SELECTED EXTRACT.
--*--
The Sri Lankan Moors are mostly native speakers of the Tamil language while a few of them speak Sinhala as primary language, and follow Islam as their religion. Sri Lankan Moors comprise 9.30% (2012 Census) of Sri Lanka's population, and constitute the largest ethnic group within the Muslim community in the country.

Islam was spread to Sri Lanka by contacts with the merchant ships operated by the Moor traders between Serendib (Old Persian / Arabic name for Sri Lanka), and various ports in the Arabian Peninsula and North Africa. As per scholars, Sri Lankan Moors are descendant of the Marakkar, Mappilas, Memons and Pathans of South India.

=== Education ===
There are 749 Muslim schools in Sri Lanka, 205 madrasas which teach Islamic education, and an Islamic university in Beruwala (Jamiya Naleemiya). Al Iman Schools in Colombo was the first organization of Islamic schools of its kind, teaching an integrated Islamic curriculum since 2008. In the early 20th century there were few Muslim professionals in accounting, medicine, engineering, etc., but at present they are exceeding the national average. Due to the lack of opportunity in Sri Lanka, many Muslim professionals are emigrating to get jobs abroad, such as to the Middle East, United States, Canada, Australia, and Europe. The Moors have had better social and economic mobility, thanks to the historic head start they had in getting education and government jobs under the British colonial rule.
--*--
WORK REQUEST 1. Return the part of the Sri Lankan Moors passage that begins at the words "The Sri Lankan" and stops after the words "of South India.", copied with no changes.
WORK REQUEST 2. In the Sri Lankan Moors passage, what share of Sri Lanka's population do the Moors make up according to the 2012 Census?

Saved entries
--*--
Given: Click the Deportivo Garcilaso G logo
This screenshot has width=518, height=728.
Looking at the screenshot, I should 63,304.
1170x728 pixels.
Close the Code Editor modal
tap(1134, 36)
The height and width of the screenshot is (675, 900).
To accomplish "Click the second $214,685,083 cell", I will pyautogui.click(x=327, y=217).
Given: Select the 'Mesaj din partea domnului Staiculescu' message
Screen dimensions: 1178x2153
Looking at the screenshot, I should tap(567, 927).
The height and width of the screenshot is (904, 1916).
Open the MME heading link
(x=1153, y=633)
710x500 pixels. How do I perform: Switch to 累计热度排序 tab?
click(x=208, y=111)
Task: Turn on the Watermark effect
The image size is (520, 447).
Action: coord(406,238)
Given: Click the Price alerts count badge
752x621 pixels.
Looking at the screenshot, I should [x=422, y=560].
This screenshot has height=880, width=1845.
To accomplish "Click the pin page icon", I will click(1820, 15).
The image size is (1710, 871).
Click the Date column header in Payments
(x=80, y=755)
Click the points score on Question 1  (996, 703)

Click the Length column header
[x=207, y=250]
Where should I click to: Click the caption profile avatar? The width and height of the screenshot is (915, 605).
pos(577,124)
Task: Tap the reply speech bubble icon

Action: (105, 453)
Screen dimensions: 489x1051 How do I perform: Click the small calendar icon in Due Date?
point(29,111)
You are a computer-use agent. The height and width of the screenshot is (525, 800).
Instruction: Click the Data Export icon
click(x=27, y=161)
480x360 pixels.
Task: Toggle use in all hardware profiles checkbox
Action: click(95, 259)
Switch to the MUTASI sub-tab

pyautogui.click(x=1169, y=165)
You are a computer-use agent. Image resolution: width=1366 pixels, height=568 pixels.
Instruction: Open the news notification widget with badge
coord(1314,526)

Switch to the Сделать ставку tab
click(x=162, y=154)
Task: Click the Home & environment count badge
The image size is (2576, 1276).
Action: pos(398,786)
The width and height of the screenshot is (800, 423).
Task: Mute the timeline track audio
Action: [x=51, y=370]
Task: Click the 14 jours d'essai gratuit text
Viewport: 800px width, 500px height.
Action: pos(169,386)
--*--
YOUR SOLUTION 1.
The Sri Lankan Moors are mostly native speakers of the Tamil language while a few of them speak Sinhala as primary language, and follow Islam as their religion. Sri Lankan Moors comprise 9.30% (2012 Census) of Sri Lanka's population, and constitute the largest ethnic group within the Muslim community in the country.

Islam was spread to Sri Lanka by contacts with the merchant ships operated by the Moor traders between Serendib (Old Persian / Arabic name for Sri Lanka), and various ports in the Arabian Peninsula and North Africa. As per scholars, Sri Lankan Moors are descendant of the Marakkar, Mappilas, Memons and Pathans of South India.

YOUR SOLUTION 2. 9.30%